E Francisco complementa: “...ao que você pergunta, eu respondo: «Faça uma pergunta a si mesmo: que espírito me move? Qual é o espírito que normalmente me move, e que me move hoje ou me moveu naquele dia?”. Eu não tenho medo da sociedade sexualizada, não; tenho medo dos padrões mundanos. Prefiro usar o termo “mundano” em vez de “sexualizado” porque o termo abrange tudo. Por exemplo, o desejo de se promover. A ansiedade de se destacar ou, como dizemos na Argentina, de “subir”. E pensar que quem sobe acaba se machucando”.
4 - LIVROS QUE FALAM DE CELIBATO
4.1 - Livros direto da Cúria Romana, em pesquisa direta, também foram encontrados:
“Sacerdotalis Caelibatus” - Esta é uma encíclica do Papa Paulo VI, publicada em 1967, que reafirma o valor e a importância do celibato sacerdotal na Igreja Católica. Nesta encíclica, o Papa Paulo VI defende o celibato como uma prática que permite aos sacerdotes se dedicarem totalmente ao serviço de Deus e da Igreja.

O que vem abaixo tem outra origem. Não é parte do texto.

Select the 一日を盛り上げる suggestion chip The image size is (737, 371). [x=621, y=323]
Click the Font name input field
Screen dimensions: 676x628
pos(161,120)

“Pastores Dabo Vobis” - Esta é uma exortação apostólica pós-sinodal do Papa João Paulo II, publicada em 1992, sobre a formação de sacerdotes nas situações atuais. Embora o documento abrigue uma variedade de temas relacionados à formação sacerdotal, há cláusulas que tratam especificamente do celibato como um dom e um compromisso para aqueles que são chamados ao sacerdócio.
OUTROS
- "O Dom do Celibato na Vida e na Missão da Igreja", organizado por Luís Henrique Eloy e Silva, “(...) a riqueza do Dom do Celibato compõe o acervo doutrinal inesgotável e de valor perene na vida e na missão da Igreja. As abordagens aqui publicadas retomaram a doutrina tradicional, antiga, porém sempre nova do ponto de vista teológico e canônico, emoldurando outras abordagens que permitem constatar a luminosidade própria da experiência e vivência do Celibato como verdadeiro e fecundo Dom na vida e na missão da Igreja”.

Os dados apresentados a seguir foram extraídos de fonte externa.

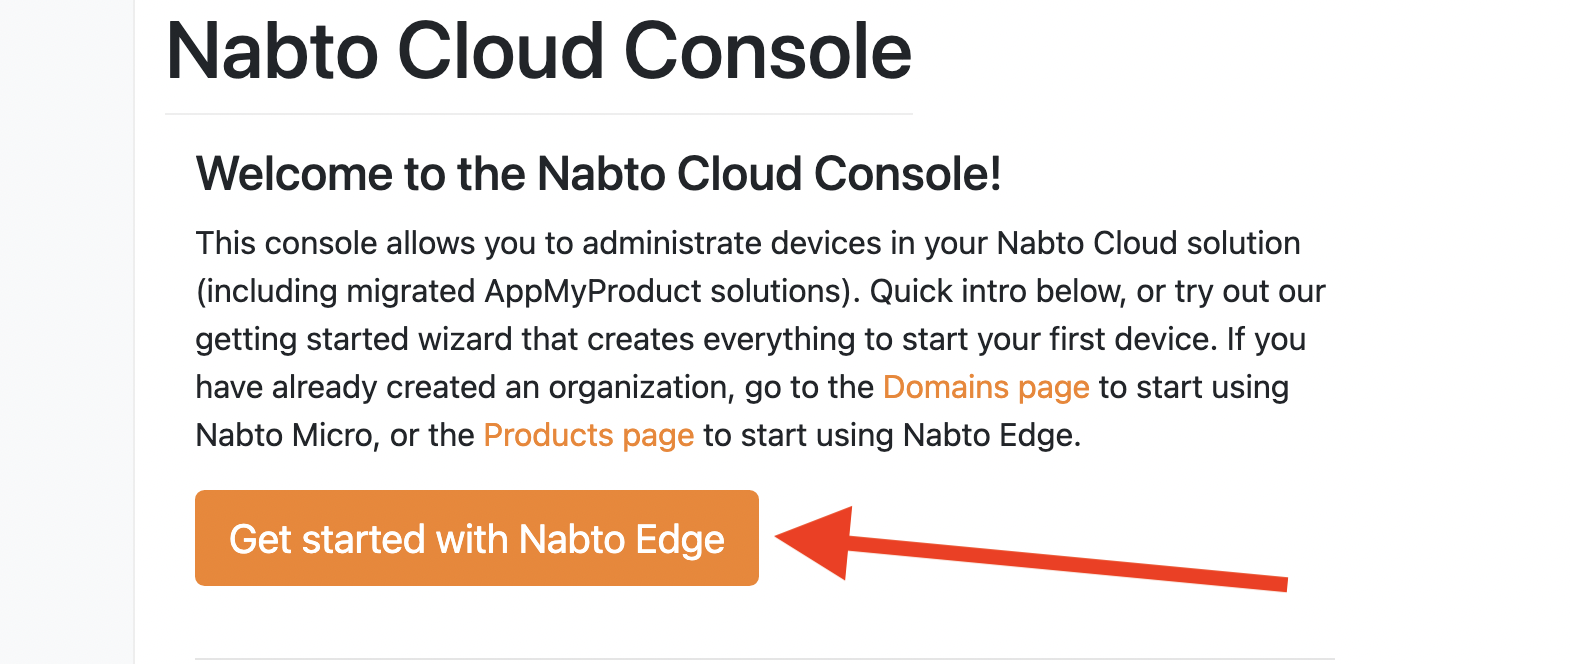
Task: Click the divider line below the orange button
Action: 764,659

-"Amor e Celibato/Como uma vida sem casamento pode ser bem sucedida"? (de Wunibald Muller). Esse livro causou muita polêmica. A resenha diz que a vida celibatária, que carece de amor e é vivida como uma renúncia ao amor, espalha esterilidade e estreiteza. Pode ser uma expressão da imaturidade humana se for entendida como distância dos semelhantes. Neste volume, Wunibald Müller examina criticamente o celibato compulsório da Igreja Católica e relata suas conversas e encontros com homens e mulheres celibatários. Uma vida conscientemente celibatária só pode ter sucesso por razões religiosas se o encontro com as pessoas apaixonadas não for dificultado, mas promovido.
QUESTÕES ADJUNTAS
ÚNICA: Gerhard Müller, prefeito emérito do antigo Santo Ofício, responde assim a uma pergunta de Paolo Rodari, publicada por La Repubblica, 10-10-2019:
Pergunta: Sem o celibato, os abusos sexuais cometidos por padres não diminuiriam?
Resposta: Não, é falso. Isso esconde uma falsa antropologia. Um abuso é uma contradição contra a castidade. Os abusos ocorrem em toda parte, não apenas no sacerdócio. E não devemos esquecer que estatisticamente mais de 80% das vítimas não são crianças, mas adolescentes do sexo masculino. Isso significa que muitos abusos são cometidos por pessoas que não querem respeitar o sexto mandamento. Ninguém deveria ser admitido no sacerdócio se não aceita viver de acordo com os mandamentos de Deus e as exortações de Cristo. Escrevi meu livro para muitos padres bons e fiéis, obrigados a enfrentar acusações por causa de alguns que cometem erros.